An exact copy is needed of the lines from the one that contains "At what coordinates" through the final line of the data below, with pictures left out.

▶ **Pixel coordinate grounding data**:
┄┄┄┄┄┄┄┄┄┄┄┄┄┄┄┄┄┄┄┄

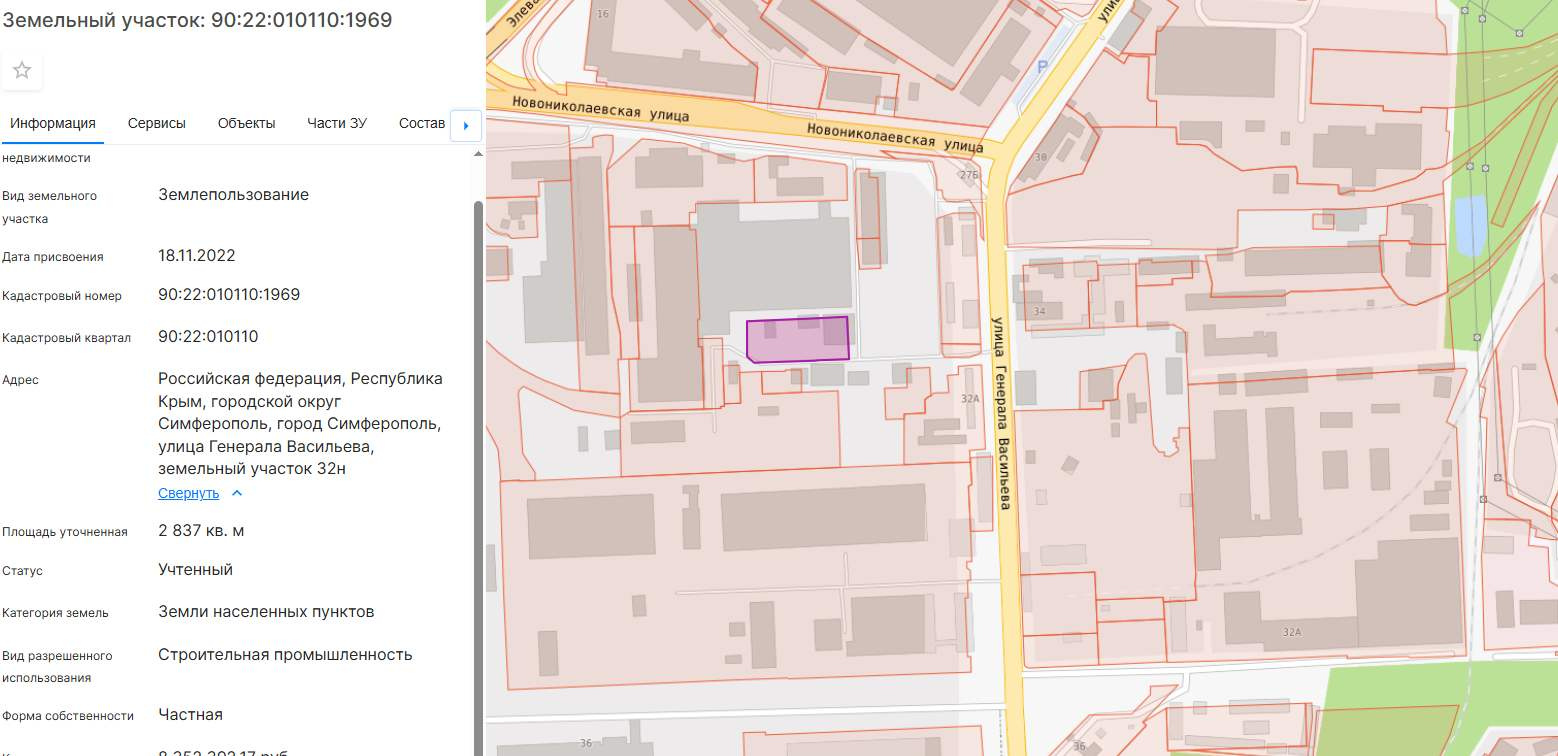Viewport: 1558px width, 756px height.
Task: Click building number 30 on the map
Action: [x=1041, y=157]
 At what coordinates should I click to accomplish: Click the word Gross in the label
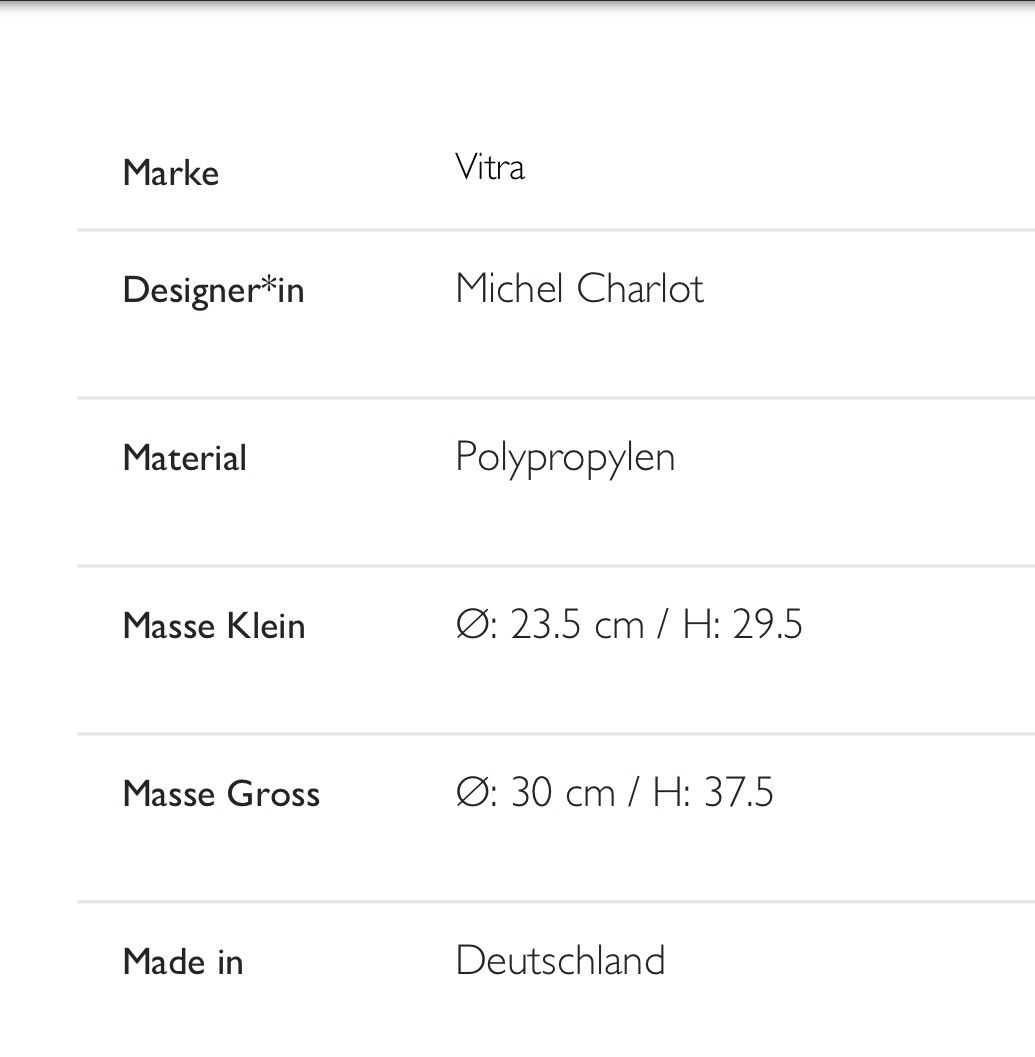tap(273, 793)
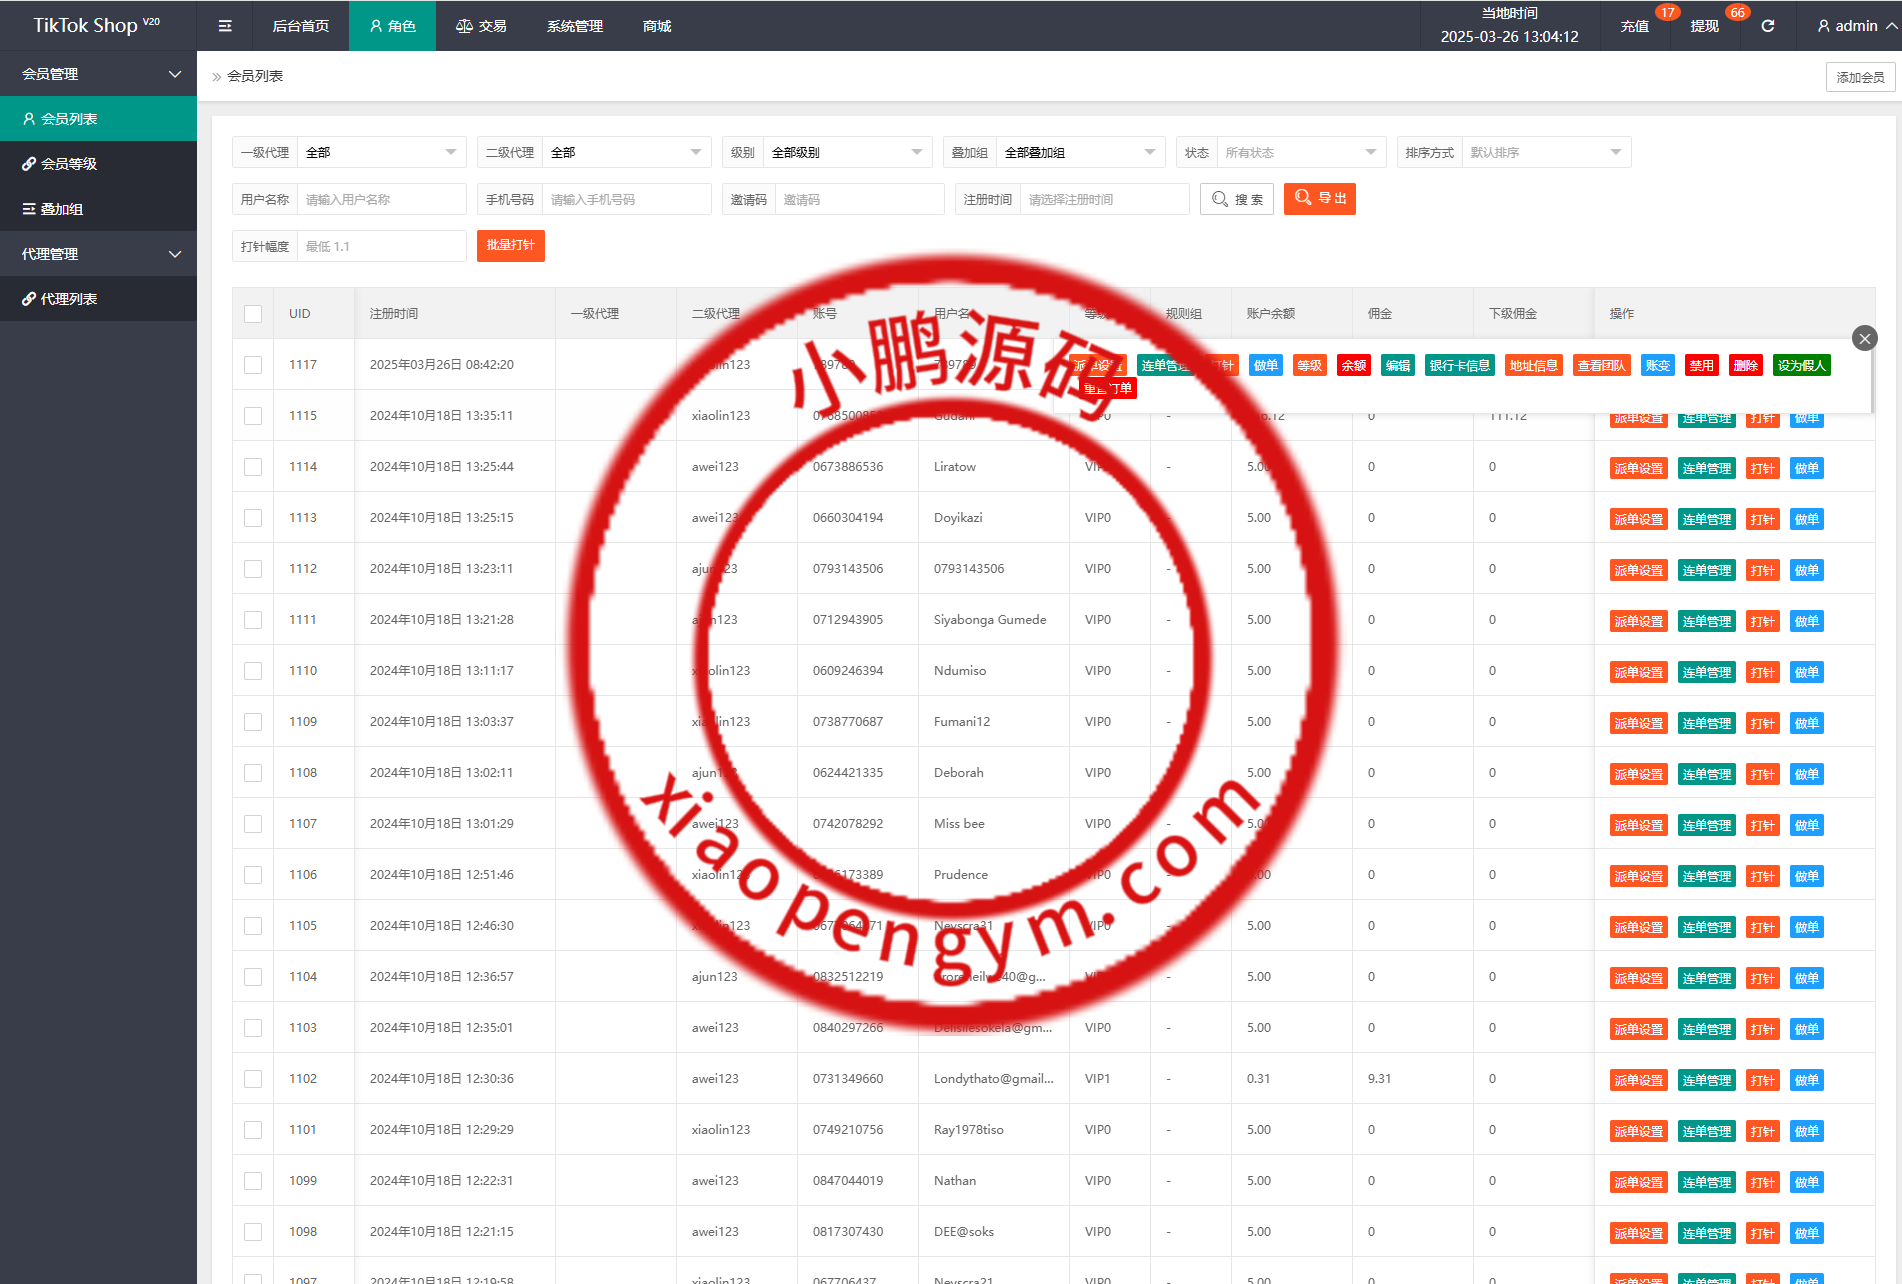1902x1284 pixels.
Task: Toggle the select-all checkbox in table header
Action: click(253, 314)
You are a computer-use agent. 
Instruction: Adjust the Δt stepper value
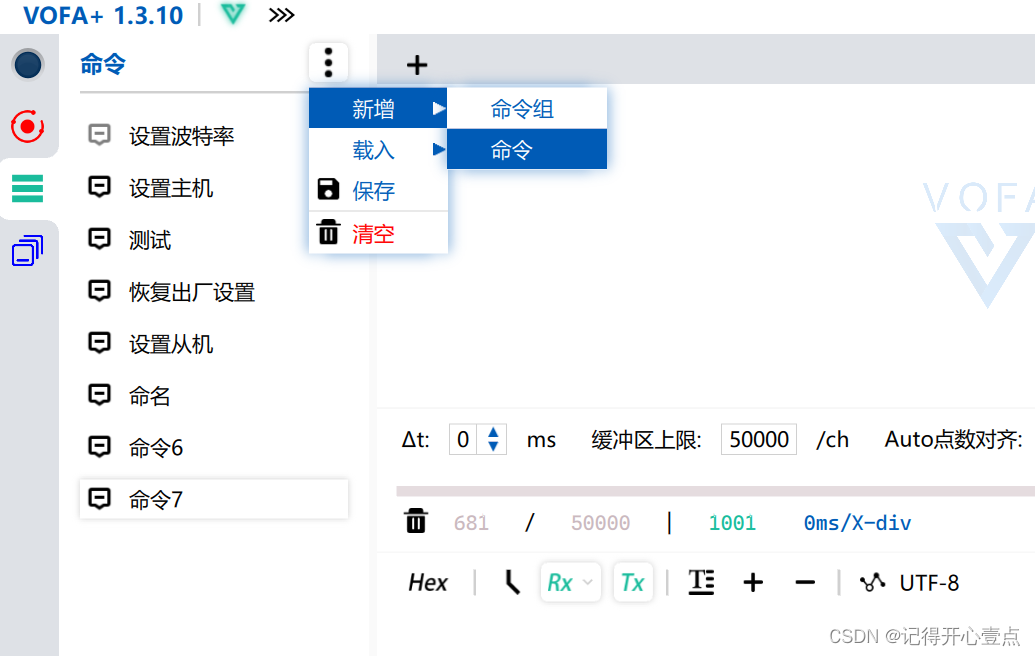coord(494,438)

┄┄┄┄┄┄┄┄┄┄┄┄┄┄┄┄┄┄┄┄

▶ **Written response**:
 At what coordinates should I click to accomplish: Click the word Gross in the label
tap(273, 793)
1902x1284 pixels.
Task: Toggle the select-all checkbox in table header
Action: click(253, 314)
You are a computer-use agent. 
Instruction: Adjust the Δt stepper value
coord(494,438)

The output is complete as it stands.